A deslocação a Fátima, à partida, não foi apreciada pelo governo
português. Permanecia o agravo entre a Índia e Portugal, pois aquela tinha
invadido e ocupado Goa, Damão e Diu em dezembro de 1961, e, apesar da tentativa
do Papa em procurar mostrar que a ida a Bombaim não era um gesto hostil a
Portugal e ao catolicismo português, provocou uma forte reação por parte de
Salazar e do Governo.
A
visita papal a Portugal deveria ser um momento de glória, nunca de embaraço.
Não foi uma visita de Estado, o
Pontífice decidiu não ir a Lisboa, não pernoitar em Portugal e aceitar ser
convidado do Bispo de Leiria. Enfim, para mostrar o distanciamento face ao
regime político português.
Assim que
correu a notícia da visita papal, o país entrou em efervescência a preparar a receção que, além da solenidade
protocolar propriamente dita, se queria envolta em exuberantes manifestações populares
de carinho e apoio à sua pessoa (e ao regime…), bem como ao propósito da
peregrinação, a paz no mundo e o entendimento dos homens.
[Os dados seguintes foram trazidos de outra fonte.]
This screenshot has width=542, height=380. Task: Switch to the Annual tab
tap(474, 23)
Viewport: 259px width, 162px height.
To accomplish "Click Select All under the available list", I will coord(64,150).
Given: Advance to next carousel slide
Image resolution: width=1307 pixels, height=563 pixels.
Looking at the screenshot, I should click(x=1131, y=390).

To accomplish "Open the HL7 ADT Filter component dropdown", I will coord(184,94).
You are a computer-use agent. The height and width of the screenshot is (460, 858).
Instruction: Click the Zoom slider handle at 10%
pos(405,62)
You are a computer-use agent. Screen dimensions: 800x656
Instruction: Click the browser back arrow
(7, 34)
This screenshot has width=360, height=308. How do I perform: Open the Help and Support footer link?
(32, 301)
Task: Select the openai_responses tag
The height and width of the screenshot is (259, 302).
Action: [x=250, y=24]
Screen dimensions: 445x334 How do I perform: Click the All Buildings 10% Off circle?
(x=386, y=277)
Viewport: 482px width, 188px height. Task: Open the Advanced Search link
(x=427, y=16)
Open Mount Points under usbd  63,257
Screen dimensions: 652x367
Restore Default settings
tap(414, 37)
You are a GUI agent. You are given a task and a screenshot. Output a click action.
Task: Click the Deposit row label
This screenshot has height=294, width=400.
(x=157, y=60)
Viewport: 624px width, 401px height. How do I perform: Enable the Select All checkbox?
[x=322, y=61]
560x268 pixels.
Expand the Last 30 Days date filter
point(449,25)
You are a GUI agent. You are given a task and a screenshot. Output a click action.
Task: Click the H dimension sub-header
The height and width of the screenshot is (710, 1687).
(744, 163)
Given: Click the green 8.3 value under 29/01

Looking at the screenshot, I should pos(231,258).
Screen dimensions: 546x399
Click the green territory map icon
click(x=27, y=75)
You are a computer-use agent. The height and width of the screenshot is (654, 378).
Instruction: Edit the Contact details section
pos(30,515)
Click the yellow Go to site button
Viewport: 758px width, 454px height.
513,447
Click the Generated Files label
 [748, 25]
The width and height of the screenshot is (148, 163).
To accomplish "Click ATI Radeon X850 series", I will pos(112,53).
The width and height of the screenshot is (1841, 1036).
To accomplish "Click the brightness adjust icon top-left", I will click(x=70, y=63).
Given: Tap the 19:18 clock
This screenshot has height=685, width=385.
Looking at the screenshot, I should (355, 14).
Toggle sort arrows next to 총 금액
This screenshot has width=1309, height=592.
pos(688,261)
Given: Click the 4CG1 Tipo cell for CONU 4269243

No Museu do Caramulo, existe um Rolls-Royce
Phantom III de 1937, ligado a histórias interessantes ocorridas em Portugal.
Entre 1936 a 1939, foram produzidas cerca de 710 unidades deste modelo, aliás o
último Rolls-Royce de luxo a ser fabricado antes da II Guerra.
Este carro esteve ao serviço da
Presidência da República e nessas funções, transportou algumas figuras de
Estado que visitaram o nosso país.
O General
Craveiro Lopes era o Presidente da República quando se foi decidido adquirir um
Rolls-Royce descapotável, tendo em vista a receção à Rainha Isabel
II na visita a Portugal em fevereiro de 1957.
Harry Rugeroni
foi enviado a Inglaterra com esse propósito, mas não conseguiu comprar o modelo
desejado, em estado novo. Decidiu-se, assim, por um usado, aproveitar o
Rolls-Royce, do Príncipe de Berar, que veio para Londres em 1950, e expurgado
das suas fantasias de nobre indiano. O carro recebeu a matrícula DD-30-92, ficou
ao serviço da Presidência da República.
O Papa Paulo VI tinha comunicado ao
governo português que não desejava usar um Rolls-Royce, pelo facto de ser um
carro muito ostensivo.
Apesar da consciência que o
Rolls-Royce não se enquadrava nas pretensões do Papa, os portugueses recorreram ao proverbial engenho e criatividade. O Estado
Português não queria desiludir Sua Santidade. Por isso, foi decidido
descaracterizar o automóvel, procedendo-se à substituição do seu símbolo (Rolls
Royce) pela bandeira do Vaticano. A grelha foi pintada de negro, nomeadamente o
logótipo.
O Papa viajou no Rolls-Royce todo o
tempo, sem que tivesse percebido que se encontrava num carro de luxo.